Work request:
Show all lines below holding the string "computer".
++++ Records to process
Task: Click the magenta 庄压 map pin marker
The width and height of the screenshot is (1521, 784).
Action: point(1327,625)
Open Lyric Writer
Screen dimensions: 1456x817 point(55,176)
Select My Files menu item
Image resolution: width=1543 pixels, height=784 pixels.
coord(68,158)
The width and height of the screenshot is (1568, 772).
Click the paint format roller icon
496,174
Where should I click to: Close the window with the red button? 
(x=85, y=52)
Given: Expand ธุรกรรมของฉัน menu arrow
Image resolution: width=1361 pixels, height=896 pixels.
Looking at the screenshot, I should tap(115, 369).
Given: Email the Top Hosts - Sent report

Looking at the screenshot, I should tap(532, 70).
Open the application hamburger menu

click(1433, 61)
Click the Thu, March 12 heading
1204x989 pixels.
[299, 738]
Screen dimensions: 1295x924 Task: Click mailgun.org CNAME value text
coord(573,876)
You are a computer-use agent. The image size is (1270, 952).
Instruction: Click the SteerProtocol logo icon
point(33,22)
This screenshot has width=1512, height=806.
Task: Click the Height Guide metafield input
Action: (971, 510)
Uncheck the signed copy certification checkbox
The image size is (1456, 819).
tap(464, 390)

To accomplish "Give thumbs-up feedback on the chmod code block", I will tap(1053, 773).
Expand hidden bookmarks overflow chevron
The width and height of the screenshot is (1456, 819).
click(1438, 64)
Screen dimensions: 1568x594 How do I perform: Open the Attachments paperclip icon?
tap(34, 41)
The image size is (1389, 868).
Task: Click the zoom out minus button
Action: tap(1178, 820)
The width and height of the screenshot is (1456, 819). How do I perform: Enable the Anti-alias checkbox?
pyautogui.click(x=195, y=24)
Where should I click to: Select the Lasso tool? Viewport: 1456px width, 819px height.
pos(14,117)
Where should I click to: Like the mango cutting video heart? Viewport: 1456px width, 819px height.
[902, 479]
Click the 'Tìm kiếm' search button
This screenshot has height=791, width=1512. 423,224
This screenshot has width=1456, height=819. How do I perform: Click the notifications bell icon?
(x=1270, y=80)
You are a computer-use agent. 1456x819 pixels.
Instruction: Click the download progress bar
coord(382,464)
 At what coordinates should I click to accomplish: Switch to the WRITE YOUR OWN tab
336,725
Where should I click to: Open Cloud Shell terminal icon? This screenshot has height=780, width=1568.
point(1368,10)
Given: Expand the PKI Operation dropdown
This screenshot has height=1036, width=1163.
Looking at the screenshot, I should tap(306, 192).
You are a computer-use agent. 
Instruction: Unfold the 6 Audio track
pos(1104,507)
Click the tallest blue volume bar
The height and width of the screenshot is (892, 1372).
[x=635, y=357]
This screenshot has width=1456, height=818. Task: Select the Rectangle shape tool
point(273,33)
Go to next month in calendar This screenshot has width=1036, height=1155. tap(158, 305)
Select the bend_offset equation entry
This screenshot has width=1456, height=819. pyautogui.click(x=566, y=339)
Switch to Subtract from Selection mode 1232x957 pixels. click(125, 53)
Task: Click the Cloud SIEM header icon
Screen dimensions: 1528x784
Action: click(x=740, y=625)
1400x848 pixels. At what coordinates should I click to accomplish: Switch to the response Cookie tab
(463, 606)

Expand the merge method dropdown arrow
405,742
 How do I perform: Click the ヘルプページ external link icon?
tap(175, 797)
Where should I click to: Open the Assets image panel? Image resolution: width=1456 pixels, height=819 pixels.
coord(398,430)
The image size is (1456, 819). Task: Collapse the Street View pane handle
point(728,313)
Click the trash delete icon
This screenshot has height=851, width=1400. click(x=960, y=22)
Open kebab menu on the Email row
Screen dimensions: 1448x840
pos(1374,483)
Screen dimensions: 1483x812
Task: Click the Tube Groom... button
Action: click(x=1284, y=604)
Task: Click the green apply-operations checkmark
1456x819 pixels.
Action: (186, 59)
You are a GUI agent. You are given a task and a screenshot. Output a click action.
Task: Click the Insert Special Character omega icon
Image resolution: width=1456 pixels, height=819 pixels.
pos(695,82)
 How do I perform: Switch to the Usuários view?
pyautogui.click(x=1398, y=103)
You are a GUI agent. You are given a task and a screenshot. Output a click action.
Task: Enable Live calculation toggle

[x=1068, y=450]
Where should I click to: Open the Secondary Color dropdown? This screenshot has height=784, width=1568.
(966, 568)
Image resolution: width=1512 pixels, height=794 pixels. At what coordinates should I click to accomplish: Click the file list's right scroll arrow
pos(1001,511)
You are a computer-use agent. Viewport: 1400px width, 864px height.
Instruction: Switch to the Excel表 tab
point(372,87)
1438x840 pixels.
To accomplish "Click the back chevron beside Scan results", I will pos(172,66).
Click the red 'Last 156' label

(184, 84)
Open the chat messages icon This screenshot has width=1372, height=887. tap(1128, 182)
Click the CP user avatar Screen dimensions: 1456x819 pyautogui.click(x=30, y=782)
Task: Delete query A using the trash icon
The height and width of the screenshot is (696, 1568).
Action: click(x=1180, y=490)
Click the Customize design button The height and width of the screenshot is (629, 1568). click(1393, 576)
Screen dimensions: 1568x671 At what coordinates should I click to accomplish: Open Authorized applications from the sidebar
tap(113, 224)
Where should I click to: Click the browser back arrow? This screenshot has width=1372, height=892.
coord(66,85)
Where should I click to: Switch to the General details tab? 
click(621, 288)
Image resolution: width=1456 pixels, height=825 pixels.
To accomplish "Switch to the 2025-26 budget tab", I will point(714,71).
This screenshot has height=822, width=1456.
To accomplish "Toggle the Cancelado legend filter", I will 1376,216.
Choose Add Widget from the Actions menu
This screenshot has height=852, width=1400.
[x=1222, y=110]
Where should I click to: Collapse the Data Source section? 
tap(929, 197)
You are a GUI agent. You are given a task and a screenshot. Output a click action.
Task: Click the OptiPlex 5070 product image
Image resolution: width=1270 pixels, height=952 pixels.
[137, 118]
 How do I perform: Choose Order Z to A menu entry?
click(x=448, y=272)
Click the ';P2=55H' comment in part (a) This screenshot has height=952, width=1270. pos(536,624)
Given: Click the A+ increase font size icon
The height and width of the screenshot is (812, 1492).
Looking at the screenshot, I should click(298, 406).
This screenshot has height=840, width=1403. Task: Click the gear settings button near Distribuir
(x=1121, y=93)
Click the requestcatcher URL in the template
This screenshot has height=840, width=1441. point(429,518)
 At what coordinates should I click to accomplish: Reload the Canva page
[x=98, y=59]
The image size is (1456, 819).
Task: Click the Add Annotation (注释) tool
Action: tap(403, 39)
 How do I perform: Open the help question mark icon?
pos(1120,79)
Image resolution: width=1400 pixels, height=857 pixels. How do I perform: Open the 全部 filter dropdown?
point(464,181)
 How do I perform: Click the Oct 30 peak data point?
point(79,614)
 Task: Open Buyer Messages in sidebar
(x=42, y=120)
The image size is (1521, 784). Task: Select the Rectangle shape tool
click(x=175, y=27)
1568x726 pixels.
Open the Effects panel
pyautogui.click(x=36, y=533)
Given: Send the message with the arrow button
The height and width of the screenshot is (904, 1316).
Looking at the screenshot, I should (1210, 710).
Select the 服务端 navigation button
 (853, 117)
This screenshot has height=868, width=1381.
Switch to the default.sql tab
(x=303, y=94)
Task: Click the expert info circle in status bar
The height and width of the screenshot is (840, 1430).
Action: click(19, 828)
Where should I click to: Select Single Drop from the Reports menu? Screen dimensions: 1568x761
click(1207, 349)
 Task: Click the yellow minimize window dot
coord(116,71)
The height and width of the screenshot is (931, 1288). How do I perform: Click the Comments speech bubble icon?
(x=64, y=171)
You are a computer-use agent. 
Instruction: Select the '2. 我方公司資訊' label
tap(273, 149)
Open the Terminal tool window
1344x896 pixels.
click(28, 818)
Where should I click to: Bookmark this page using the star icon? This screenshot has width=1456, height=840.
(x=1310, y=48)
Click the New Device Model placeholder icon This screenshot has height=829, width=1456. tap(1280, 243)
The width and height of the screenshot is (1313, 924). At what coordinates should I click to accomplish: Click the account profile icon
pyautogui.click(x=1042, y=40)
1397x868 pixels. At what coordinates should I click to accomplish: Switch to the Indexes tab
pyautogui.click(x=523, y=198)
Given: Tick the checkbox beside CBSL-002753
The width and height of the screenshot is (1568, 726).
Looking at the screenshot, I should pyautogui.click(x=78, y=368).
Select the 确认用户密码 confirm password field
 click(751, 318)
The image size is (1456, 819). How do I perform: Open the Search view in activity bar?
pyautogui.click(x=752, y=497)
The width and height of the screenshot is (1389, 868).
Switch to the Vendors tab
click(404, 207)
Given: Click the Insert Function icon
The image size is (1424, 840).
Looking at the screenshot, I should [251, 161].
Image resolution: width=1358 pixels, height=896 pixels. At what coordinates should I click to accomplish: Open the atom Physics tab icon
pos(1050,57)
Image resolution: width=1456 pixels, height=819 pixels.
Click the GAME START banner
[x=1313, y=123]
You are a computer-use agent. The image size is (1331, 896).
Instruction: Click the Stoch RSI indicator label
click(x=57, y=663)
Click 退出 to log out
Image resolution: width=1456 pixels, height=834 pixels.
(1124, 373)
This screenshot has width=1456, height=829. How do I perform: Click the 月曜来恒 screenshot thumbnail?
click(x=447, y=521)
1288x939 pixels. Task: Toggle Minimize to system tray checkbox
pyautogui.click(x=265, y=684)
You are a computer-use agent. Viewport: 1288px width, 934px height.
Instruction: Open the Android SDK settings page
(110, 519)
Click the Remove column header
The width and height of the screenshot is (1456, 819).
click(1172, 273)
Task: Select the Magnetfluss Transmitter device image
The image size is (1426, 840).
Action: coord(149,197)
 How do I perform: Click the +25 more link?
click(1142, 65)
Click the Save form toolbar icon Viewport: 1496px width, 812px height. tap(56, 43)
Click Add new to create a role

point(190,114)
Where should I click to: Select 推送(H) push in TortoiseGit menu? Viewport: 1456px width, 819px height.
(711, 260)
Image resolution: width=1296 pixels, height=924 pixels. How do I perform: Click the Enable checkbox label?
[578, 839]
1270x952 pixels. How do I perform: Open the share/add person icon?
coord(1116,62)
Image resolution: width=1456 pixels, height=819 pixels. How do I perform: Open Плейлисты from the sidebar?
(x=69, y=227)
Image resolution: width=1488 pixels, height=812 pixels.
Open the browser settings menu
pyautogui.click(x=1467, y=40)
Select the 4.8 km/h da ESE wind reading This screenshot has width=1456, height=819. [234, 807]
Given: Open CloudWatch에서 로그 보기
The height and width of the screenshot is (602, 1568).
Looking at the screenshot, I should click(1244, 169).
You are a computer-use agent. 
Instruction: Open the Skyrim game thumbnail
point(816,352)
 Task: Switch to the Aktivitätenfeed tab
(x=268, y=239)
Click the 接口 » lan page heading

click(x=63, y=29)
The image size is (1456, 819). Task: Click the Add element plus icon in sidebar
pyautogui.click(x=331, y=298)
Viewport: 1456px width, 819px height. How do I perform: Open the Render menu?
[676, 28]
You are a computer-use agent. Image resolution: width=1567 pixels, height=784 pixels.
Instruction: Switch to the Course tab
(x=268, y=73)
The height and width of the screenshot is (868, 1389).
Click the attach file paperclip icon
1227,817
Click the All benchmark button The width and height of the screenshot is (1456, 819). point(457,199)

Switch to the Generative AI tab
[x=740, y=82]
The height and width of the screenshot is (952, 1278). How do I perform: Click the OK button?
++++++++
Output for this exercise:
You are a computer-use agent. The image size is (1270, 952).
You are a computer-use agent. 1456x819 pixels.
You are a computer-use agent. 
You are a computer-use agent. Viewport: 1400px width, 864px height.
You are a computer-use agent. 
You are a computer-use agent. The image size is (1331, 896).
You are a computer-use agent. Viewport: 1288px width, 934px height.
You are a computer-use agent. 
You are a computer-use agent. Image resolution: width=1567 pixels, height=784 pixels.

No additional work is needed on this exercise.